**YOUR TASK**
Find the line in the data below that contains "The height and width of the screenshot is (749, 747).". Return that line and all the lines after it, unchanged.

MATERIAL FOR THIS EXERCISE below:

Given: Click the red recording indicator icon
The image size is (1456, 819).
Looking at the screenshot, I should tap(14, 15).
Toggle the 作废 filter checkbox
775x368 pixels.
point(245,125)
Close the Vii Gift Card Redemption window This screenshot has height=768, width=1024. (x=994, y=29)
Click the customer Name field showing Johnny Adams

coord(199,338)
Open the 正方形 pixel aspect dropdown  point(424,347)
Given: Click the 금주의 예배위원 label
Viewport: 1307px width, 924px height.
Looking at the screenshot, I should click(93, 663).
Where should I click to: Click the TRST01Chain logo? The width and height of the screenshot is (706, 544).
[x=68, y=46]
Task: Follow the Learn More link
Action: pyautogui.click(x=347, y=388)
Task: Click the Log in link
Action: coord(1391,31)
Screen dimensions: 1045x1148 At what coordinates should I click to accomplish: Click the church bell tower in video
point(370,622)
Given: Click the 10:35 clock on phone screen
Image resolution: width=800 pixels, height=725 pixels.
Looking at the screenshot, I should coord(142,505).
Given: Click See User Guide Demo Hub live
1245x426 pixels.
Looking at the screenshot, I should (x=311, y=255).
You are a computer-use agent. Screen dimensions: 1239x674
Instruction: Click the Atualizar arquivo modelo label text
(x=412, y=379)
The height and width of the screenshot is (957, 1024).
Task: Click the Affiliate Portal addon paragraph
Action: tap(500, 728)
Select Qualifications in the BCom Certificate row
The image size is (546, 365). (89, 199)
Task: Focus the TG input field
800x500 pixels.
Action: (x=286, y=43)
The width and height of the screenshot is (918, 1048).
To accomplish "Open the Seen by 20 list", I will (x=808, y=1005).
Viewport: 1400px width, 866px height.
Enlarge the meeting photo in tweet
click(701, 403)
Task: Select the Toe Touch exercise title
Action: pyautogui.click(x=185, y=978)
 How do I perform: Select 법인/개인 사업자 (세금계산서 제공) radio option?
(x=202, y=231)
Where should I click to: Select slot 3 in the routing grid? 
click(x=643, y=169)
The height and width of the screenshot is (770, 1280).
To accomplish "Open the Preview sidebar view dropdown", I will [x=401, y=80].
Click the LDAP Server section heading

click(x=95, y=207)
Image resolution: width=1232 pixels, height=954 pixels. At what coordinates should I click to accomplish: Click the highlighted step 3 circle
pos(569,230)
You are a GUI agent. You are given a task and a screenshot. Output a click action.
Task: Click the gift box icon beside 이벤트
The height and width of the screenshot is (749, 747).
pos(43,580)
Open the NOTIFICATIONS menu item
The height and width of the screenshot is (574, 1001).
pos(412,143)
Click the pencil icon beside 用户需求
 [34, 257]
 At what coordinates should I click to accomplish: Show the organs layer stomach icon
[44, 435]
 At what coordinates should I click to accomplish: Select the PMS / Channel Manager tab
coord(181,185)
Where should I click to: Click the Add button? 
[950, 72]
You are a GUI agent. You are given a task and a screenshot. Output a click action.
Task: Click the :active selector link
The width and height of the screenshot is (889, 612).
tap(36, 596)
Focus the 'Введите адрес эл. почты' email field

End of MATERIAL FOR THIS EXERCISE.

**OUTPUT**
The height and width of the screenshot is (749, 747).
pos(43,580)
Open the NOTIFICATIONS menu item
The height and width of the screenshot is (574, 1001).
pos(412,143)
Click the pencil icon beside 用户需求
 [34, 257]
 At what coordinates should I click to accomplish: Show the organs layer stomach icon
[44, 435]
 At what coordinates should I click to accomplish: Select the PMS / Channel Manager tab
coord(181,185)
Where should I click to: Click the Add button? 
[950, 72]
You are a GUI agent. You are given a task and a screenshot. Output a click action.
Task: Click the :active selector link
The width and height of the screenshot is (889, 612).
tap(36, 596)
Focus the 'Введите адрес эл. почты' email field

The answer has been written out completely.